> [Data records]
--------------------------------

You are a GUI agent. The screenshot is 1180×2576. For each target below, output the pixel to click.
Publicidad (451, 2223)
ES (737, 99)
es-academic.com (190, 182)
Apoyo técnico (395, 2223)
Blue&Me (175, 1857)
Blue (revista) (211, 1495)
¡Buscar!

--------------------------------

> [Exercise]
For each line in the data, set it down again exactly.

> [Solution to this task]
You are a GUI agent. The screenshot is 1180×2576. For each target below, output the pixel to click.
Publicidad (451, 2223)
ES (737, 99)
es-academic.com (190, 182)
Apoyo técnico (395, 2223)
Blue&Me (175, 1857)
Blue (revista) (211, 1495)
¡Buscar!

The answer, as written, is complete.